_Directions_.
1. In the post about decluttering with the children, what job was the 8 year old given?
2. Continue the post about decluttering with the children from where it stops.

_Selected extract_.
------------------------------------------------------------

My children have been relentless today. Absolutely unbearably relentless. I've feigned indifference. I've resorted to bribery. I've even, yes I admit, yelled. Rather inefficiently, I might add. The only reactions my children jubilantly granted me were delighted giggles and delirious laughter. Then another rousing rendition of their incredibly embarrassing song and dance routine.
It all started because of Robin Brande's, Great Decluttering Experiment. Oh yes. Someone has to take responsibility for my disgraceful experience. If it weren't for Robin's inspiring post, just daring me to partake in some cleaning up and organizing around the house, this never would have happened. At least not yet anyhow.
My 8 year old was responsible for looking at old videos and choosing which ones to keep and give away. She made remarkable progress, despite her running commentary on her favorite movies. Needless to say, she eventually chose to keep most of them. She also generously decided a pile of "baby" movies could be given away. Panicked 3 year old intervened and screamed, "No! You're not my friend anymore. I'm going to wave my magic wand and turn you into a frog!" Charming 8 year old, muttered "Ribbit," rolled her eyes and started sorting again. And then she started to giggle. She looked at the video in her hand and eagerly asked, "What's this? A Brand New Butt?" As I explained it was an old exercise video, my 6 year old couldn't resist and delightfully exclaimed, "Let's watch this and exercise!" Sure, why not. I hoped the kids run around, exhaust themselves and go to bed early.

------------------------------------------------------------

_Data excerpt_.
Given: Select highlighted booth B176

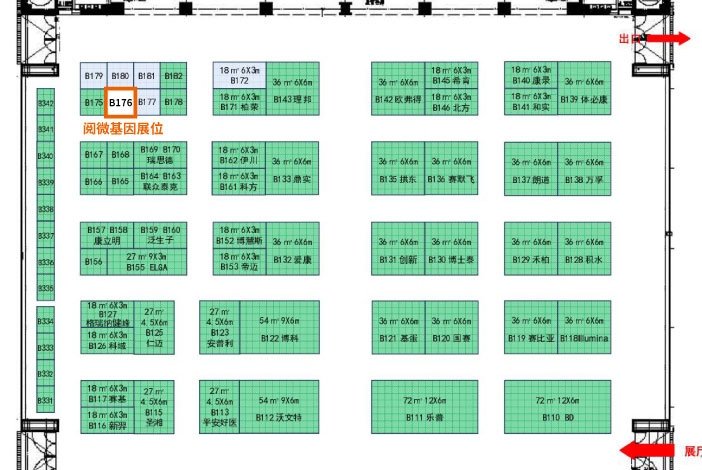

------------------------------------------------------------

_Task responses_.
1. She was responsible for looking at old videos and choosing which ones to keep and which to give away.

2.
My children were working on their lunges, when the instructor said something about buttocks. The kids could barely contain themselves and joyfully shouted out "Buttocks!" My enthusiastic girls were clearly amused. They laughed hysterically and had a good ole time wondering why mommy wanted a brand new butt. My middle child then started singing, "I want a brand new butt if it's the last thing I do." The other two joined in and repeated the oh so true refrain at the top of their lungs. Middle child turns around and wiggles her butt at me. The kids fall to the ground, grabbing their stomachs, laughing. Laughing. Laughing. I admit, it was funny. Even though it was at my expense. Still. The kids finally tired over the novelty of the butt dance and song and I marvelled at how quickly this all evolved. I decided to confuse them with delicious snacks then retreated to nurse my humiliated soul with some well deserved chocolate. The children were soon obsessed with playing restaurant and I started to relax.
Until we go to the grocery store. Middle child was bored and started humming the tune. 3 year old started singing the song. Loudly. 8 year old had the sense to look embarrassed and walked away. Youngest and middle child are partners in crime, gleefully singing in unison, "I want a brand new butt if it's the last thing I do," while people walked by, snickering. Despite muttered threats from older sister and countless bribes from me, the song persisted for quite a few stanzas. Thankfully, my kids knew better than performing the butt dance. I made it through the grocery store in record time.
This unforgettable song, followed by elated giggles, lasted the whole day, popping up when I least expected it. In the parking lot, in the car, at the gas station, in our front yard, and even more mortifying...in front of neighbors, while I was on the phone, and when someone was at the door. Today was quite the lesson in holding my head up high despite the sh** thrown my way.
This was the tremendous price I paid today to teach my children a meaningful lesson in maintaining order in the house. Organizing clutter is quite literally a pain in the butt. Project CON will still continue at my house, but with a little more thought to the process. My little instigators need some manipulated redirection and a brand new focus for tomorrow. Maybe weeding through their toys will do the trick...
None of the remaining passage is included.